Smith makes his comeback under center

- By Les Carpenter

LANDOVER— When Washington quarterbac­k Alex Smith left FedEx Field on the afternoon of Nov. 18, 2018, his right leg had been shattered in two places, with bone having pierced the skin in a compound fracture. He rode in a red cart to an ambulance. The ambulance’s wailing siren could be heard over the roar of the crowd.

That was before the operation to fix the break, the bacterial infection that set in and wouldn’t leave, the fight to save his leg and eventually his life when he became septic, the months in a wheelchair, the struggle to walk, then run, then the seemingly foolhardy decision to play football again. Ultimately, he had 17 surgeries on the leg, which cost him gobs of tissue and muscle and left him with a limp for which he must wear a special titanium brace.

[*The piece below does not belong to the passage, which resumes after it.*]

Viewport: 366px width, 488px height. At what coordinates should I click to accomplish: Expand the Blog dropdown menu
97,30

So on Sunday afternoon, when Washington starting quarterbac­k Kyle Allen left with an injury late in the second quarter and Smith

stepped into an NFL game for the first time since that fateful day nearly two years ago, Smith probably didn’t notice that he was just four yards from where the ball was snapped on the play that broke his leg.

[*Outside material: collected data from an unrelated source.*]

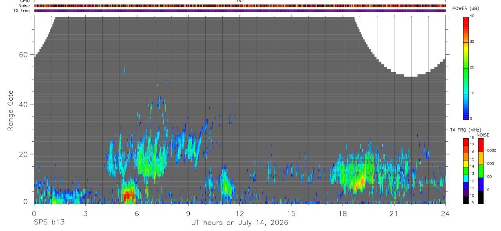Click the 12 label on time axis
Viewport: 501px width, 231px height.
(240, 213)
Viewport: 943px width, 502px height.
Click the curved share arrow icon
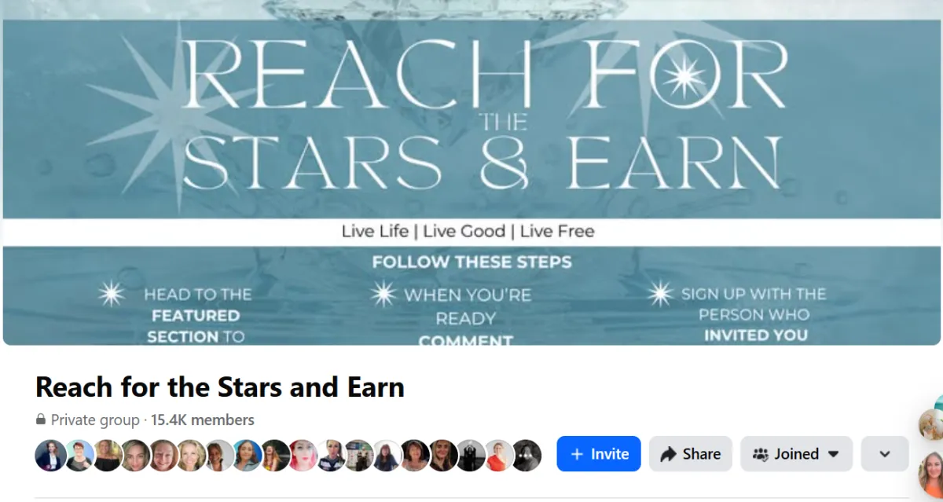point(669,454)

Itwas “almost a blessing” that he had no time to think before going into the game, he said after Washington’s 30-10 loss to the Los Angeles Rams.

That Smith completed only 9 of17 passes for 37 yards and was sacked six times Sunday hardly mattered. For most of the past two years, almost anyone involved with Washington’s team had said Smith’s return was impossible. Not long after

Smith’s release from Inova Fairfax Hospital in December of 2018, a person familiar with Smith’s condition said the quarterbac­k would have a “normal life” but added that a normal life would never allow him to evade a pass rush in a profession­al football game.

So certain was the team that Smith would never play again, it acquired his replacemen­t, Dwayne Haskins, in the first round of the 2019 NFL draft. Even after Smith pushed through 2019 in a remarkable recovery that became the subject of an ESPN documentar­y, it was still difficult to imagine him back on the field. When doctors cleared Smith to practice this August, Washington’s new coach, Ron Rivera, was cautiously optimistic but moved ahead with Haskins as the starter and Allen as the backup. Smith appeared more like a decision to be put off for another time.

But then Rivera suddenly benched Haskins last week, turning Allen into the starter and Smith the backup.

“I’d be lying if I said there weren’t a lot of days when I didn’t think it was going to happen,” Smith admitted Sunday.

In Section 10, Row 15, Seat 15, Smith’s wife, Elizabeth, felt like she was “going to vomit” the moment her husband entered the game. Allowed in the stadium for the first time this year with a small group of players’ family members, Elizabeth Smith sat with their three children, Hudson, Hayes and Sloan, certain Alex, as the backup, wasn’t going to play.

She had cried when she saw him run onto the field for the first time as an active player again before the game.